In the paediatric surgical centre he underwent a laparotomy which demonstrated an outpouching at his caecum. This outpouching was adherent to his gonadal vessels (Figure 1b). No typical appendix was visualised. The rest of his small bowel and liver were unremarkable. He had a limited right hemicolectomy and primary anastomosis.

Histopathology demonstrated a perforated solitary caecal diverticulum with heterotopic gastric mucosa (HGM) (Figure 1c). No appendix was definitively identified.

At two-month follow-up, he reported to be completely pain-free with no further episodes of GI bleeding.

Discussion

We report a rare case of caecal diverticulum with HGM resulting in life threating GI bleeding in an older child. HGM in a rectal diverticulum causing hematochezia in a 14 year old girl has been reported 1. We identified a single case report of CDC as a cause of rectal bleeding and haemoglobin drop in a 9-month old male 2. This was diagnosed on colonoscopy and ultimately resected2. Interestingly, they reported benign glandular lining within the cyst wall2; we were able to confirm HGM in our specimen. Heterotopic gastric mucosa can be found anywhere in the GI tract from mouth to anus. It is typically seen in the oesophagus, duodenum, Meckel’s diverticulum or duplication cysts3.
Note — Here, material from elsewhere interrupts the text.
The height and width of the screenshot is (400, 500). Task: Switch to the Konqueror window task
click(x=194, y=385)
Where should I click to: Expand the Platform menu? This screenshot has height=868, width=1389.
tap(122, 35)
Profuse GI bleeding resulting in haemodynamic instability does present in children. It is most often described in Meckel’s diverticulum which is typically in the absence of abdominal pain, has a quoted incidence of between 1 and 4% and the majority are resected in those under the age of 4 years 4. Vascular malformations arising from the GI tract have been reported to cause rectal bleeding in children occasionally5. In our patient, GI bleeding from longstanding inflammatory bowel disease had been ruled out on previous investigations. Colorectal carcinoma is seldom seen in children and may cause GI bleeding. It is associated with genetic syndromes such as familial adenomatous polyposis (FAP) and can present with a range of symptoms, unfortunately often late6. Carcinoid tumours have also been reported to cause massive lower GI bleeding in adults although there are few reports in children7.

A tubular CDC was also considered but they typically do not communicate with the colonic lumen although it is likely their underlying pathogenesis is shared. Several theories exist as to the origin of enteric duplication cyst. It is suggested that could be secondary to failure in regression of embryonic diverticula, errors of splitting of the notochord or failure in recanalization of the primitive intestine8.
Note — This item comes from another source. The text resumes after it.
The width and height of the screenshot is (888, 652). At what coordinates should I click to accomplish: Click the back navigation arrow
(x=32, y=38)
Enteric duplication cysts are rare in children having an estimated incidence from neonatal autopsies of 1/4500 8. Colonic duplication cysts account for only 13% of enteric duplication cyst. The majority (80%) of these are cystic, located on the mesenteric side of the bowel and occur in the caecum 8. They contain all layers of colonic wall including muscularis propria9. They rarely contain gastric mucosa therefore GI bleeding is infrequent, a more common presentation being that of appendicitis8,9. Similarly, solitary congenital caecal diverticulum are rare, include all layers of the caecal wall and tend to present with pain rather than life-threatening haemorrhage10.

Conclusion

We report a rare cause of life threating GI bleeding in an older child due to a perforated caecal diverticulum with HGM. Patients with ongoing symptoms and negative investigations may benefit from diagnostic laparoscopy.